The model shows that heating the core leads to an improvement of the bond strength since the temperature level of the core or core surface is already elevated before the heat from the skins is transferred into the core. In combination with heated skins, high temperatures at the interface can be achieved, which improves bond development. Table 19 gives a summary of the predicted normalised bond strengths for several skin temperatures and elevated core temperatures as well as expected failure mechanisms. For a sandwich manufactured with 260 °C heated skins, the sandwich will probably fail adhesively within the interface for core temperatures of 23 °C and 100 °C. By heating the core to 200 °C, the model predicts a normalised tensile bond strength of 5.65 % and failure of the sandwich is expected to be cohesively within the core. In the case of sandwiches manufactured with skins heated to a temperature of 280 °C, a core temperature of 100 °C is probably sufficient to achieve a cohesive failure within the core, since the normalised tensile strength is increased from 2.2 % for a core at room temperature to 7.04 %. An increase of core temperature to 200 °C will lead to a further increase of the predicted tensile bond strength.

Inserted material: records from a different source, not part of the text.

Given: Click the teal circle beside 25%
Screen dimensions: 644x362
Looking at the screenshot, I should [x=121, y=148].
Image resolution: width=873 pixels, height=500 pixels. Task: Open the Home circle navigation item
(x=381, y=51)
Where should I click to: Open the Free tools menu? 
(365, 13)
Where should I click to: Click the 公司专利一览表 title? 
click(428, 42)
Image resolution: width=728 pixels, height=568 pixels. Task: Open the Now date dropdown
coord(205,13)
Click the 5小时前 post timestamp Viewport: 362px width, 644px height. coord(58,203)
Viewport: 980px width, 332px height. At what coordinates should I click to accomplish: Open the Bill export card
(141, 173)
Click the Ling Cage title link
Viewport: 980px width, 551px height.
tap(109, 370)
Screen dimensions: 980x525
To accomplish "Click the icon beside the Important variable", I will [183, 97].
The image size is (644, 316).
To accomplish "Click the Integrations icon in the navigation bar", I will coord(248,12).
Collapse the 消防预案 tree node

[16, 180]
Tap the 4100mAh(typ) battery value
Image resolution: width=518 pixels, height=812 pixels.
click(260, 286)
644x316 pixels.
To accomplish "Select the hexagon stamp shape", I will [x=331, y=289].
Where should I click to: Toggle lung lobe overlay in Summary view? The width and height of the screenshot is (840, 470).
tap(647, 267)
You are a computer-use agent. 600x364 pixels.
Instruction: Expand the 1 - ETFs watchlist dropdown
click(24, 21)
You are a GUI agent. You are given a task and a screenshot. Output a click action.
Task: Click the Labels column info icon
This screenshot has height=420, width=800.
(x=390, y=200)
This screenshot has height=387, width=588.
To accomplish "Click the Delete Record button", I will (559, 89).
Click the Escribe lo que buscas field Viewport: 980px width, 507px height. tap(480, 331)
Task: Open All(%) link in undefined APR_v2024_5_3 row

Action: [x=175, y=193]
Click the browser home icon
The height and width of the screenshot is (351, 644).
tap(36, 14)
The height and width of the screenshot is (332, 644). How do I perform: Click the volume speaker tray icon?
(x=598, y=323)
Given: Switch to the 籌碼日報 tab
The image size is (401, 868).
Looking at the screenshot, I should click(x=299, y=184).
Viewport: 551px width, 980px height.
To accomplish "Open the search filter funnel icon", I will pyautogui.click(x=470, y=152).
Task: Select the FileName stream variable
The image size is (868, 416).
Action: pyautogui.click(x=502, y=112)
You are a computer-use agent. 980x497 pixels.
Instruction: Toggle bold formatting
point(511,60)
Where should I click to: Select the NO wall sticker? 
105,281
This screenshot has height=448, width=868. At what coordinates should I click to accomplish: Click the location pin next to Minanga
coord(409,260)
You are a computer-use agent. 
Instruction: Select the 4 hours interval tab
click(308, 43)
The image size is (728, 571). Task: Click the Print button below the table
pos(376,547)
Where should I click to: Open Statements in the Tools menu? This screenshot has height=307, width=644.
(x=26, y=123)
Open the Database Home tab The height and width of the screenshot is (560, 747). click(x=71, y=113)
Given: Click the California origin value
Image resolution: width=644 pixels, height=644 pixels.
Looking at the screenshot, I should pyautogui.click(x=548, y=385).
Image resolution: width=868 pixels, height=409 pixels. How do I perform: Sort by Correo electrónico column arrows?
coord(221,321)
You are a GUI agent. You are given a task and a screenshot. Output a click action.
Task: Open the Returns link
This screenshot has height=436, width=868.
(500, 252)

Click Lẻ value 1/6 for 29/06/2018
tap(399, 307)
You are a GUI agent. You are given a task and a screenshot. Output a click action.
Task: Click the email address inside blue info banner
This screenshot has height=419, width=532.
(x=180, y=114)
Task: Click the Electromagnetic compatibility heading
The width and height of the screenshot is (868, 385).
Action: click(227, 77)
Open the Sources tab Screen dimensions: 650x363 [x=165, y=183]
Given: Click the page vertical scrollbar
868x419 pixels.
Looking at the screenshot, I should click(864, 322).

If the skin is heated up to 300 °C, core heating will improve the predicted bond strength, however it is expected that even sandwiches with the core kept a room temperature feature a sufficient bond quality and will fail within the core. Therefore, heating of the core seems to be unnecessary in this case.

Table 19: Predicted normalised bond strength and failure mechanisms for varying core temperatures and different skin temperatures

The modelling results are valid provided that the core does not collapse due to the increased temperature during processing. A statement about core collapse cannot be provided by the model. In addition, the model predicts that a skin temperature of more than 370 °C is necessary to achieve full healing (𝜎̅ = 100 % = 105 MPa). However, since it is sufficient to achieve a tensile bond strength which is superior to the tensile strength of the core itself (weakest link) and the fact that 370 °C leads to skin de-consolidation and core collapse, the aim of achieving full healing is not further pursued.